MLA for Cumberland County
- In office 1937–1945
- Preceded by: John S. Smiley
- Succeeded by: Martin J. Kaufman

Personal details
- Born: July 1, 1896 Rodney, Nova Scotia
- Died: October 2, 1951 (aged 55) Truro, Nova Scotia
- Party: Progressive Conservative
- Occupation: lumber dealer, farmer

= Archie B. Smith =

Canadian politician

Archie Barney Smith (July 1, 1896 – October 2, 1951) was a Canadian politician. He represented the electoral district of Cumberland County in the Nova Scotia House of Assembly from 1937 to 1945. He was a member of the Progressive Conservative Party of Nova Scotia.

==Biography==
Born in 1896 at Rodney, Cumberland County, Nova Scotia, Smith was a lumber dealer, farmer and contractor by career.
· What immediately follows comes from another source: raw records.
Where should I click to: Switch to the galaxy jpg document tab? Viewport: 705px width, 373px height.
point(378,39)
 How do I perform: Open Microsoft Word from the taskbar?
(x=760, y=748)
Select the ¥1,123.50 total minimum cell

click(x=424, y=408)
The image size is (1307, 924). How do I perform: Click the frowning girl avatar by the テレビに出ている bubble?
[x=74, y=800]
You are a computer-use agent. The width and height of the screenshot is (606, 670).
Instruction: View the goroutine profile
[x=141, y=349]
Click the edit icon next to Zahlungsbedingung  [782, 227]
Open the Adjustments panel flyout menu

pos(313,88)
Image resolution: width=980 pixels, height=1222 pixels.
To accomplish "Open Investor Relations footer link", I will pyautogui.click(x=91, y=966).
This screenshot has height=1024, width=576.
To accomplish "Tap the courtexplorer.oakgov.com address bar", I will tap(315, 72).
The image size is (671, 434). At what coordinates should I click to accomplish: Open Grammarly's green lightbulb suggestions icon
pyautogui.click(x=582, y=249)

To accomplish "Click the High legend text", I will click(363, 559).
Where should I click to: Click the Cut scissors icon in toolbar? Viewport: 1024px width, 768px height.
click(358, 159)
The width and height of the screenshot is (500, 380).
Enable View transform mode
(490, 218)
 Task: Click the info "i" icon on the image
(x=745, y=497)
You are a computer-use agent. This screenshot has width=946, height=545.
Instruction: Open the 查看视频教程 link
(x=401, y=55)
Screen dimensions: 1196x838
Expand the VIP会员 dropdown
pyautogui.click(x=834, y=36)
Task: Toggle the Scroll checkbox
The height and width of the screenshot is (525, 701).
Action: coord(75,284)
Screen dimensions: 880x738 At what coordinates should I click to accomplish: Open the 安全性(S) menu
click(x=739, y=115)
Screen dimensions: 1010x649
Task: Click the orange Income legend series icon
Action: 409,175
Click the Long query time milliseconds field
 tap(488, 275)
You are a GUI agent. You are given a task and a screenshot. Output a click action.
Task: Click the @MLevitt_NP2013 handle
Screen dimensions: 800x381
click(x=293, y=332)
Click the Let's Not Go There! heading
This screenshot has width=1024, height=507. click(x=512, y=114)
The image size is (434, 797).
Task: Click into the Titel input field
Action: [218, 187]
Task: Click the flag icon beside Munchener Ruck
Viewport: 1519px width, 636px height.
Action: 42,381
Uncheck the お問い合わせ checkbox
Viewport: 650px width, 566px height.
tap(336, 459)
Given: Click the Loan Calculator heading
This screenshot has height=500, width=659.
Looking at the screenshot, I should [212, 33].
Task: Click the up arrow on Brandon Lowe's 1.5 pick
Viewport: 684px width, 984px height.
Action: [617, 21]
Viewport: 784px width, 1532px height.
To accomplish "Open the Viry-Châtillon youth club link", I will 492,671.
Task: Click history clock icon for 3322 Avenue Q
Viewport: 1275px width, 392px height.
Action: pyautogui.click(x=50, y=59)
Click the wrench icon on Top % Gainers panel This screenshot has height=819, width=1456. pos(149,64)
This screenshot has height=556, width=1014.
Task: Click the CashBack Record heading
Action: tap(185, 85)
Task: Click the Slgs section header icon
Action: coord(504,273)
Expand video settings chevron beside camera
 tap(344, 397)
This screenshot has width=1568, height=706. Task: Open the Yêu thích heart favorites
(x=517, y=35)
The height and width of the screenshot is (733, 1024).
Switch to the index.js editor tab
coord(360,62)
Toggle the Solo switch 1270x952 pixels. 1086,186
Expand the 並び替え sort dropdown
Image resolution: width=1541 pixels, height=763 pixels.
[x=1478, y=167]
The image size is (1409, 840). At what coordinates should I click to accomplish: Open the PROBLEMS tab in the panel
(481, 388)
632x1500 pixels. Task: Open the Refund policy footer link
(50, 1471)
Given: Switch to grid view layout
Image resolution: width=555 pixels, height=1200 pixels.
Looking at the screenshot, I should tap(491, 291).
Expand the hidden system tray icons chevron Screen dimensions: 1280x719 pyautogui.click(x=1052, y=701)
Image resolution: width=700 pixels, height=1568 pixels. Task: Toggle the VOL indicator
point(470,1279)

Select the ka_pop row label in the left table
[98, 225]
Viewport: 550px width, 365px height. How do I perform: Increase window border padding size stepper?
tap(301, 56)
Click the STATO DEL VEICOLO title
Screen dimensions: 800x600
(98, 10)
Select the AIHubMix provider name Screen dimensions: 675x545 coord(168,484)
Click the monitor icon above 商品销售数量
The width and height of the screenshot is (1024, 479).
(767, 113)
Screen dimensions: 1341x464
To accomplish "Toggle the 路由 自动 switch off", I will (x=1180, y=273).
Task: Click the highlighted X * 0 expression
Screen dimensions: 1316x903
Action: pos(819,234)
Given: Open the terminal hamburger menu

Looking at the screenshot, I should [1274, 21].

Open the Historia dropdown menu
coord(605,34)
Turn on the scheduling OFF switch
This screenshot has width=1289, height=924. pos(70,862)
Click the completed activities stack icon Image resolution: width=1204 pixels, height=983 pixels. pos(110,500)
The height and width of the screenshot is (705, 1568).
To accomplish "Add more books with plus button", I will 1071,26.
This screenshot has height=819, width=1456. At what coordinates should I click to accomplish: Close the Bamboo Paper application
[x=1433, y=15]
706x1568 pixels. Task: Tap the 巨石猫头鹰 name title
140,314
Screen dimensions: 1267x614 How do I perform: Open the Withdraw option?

He married Agnes Reid in 1919. Smith served as a municipal councillor in Cumberland County for 12 years.

Smith entered provincial politics in 1937, when he was elected in the dual-member Cumberland County riding with Conservative Percy Chapman Black. Following Black's resignation, Smith served with Conservative Leonard William Fraser. In the 1941 election, Smith finished 140 votes ahead of Fraser to win the second seat, with Liberal Kenneth Judson Cochrane winning the first. He was defeated when he ran for re-election in 1945, finishing third behind Cochrane and Liberal Martin J. Kaufman.

On September 26, 1951, Smith was involved in an automobile accident in Kemptown, Nova Scotia. He died as a result of his injuries at Truro on October 2.